### Assignment
Begin at the line containing "820x747 pixels." and restate it and each line after it exactly, up to and including the last line below. Leave pictures out.

(Collected data entries)
▼▼▼

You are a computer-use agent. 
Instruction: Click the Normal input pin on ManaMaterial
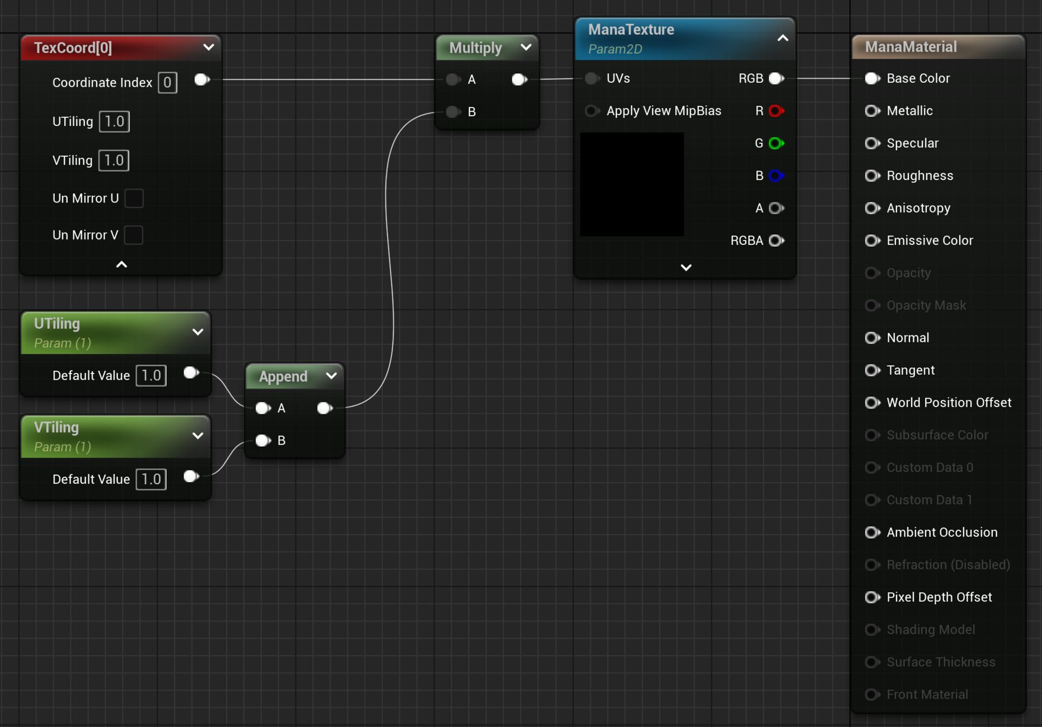click(x=871, y=338)
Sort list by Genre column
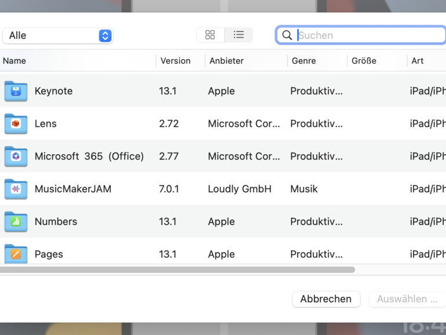The image size is (446, 335). click(304, 61)
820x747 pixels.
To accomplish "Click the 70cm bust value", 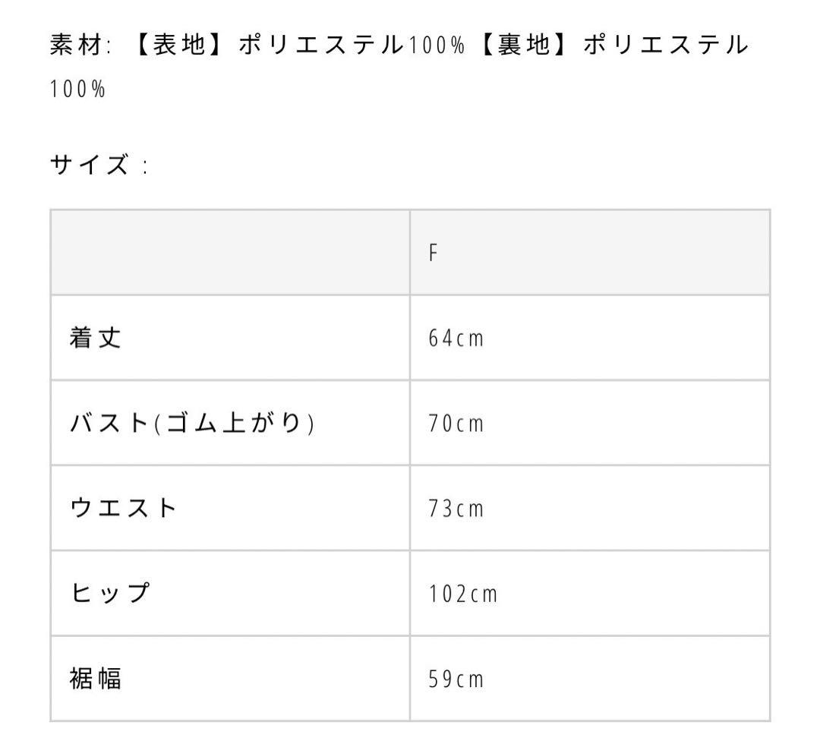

▲▲▲

### Answer below
820x747 pixels.
To accomplish "Click the 70cm bust value", 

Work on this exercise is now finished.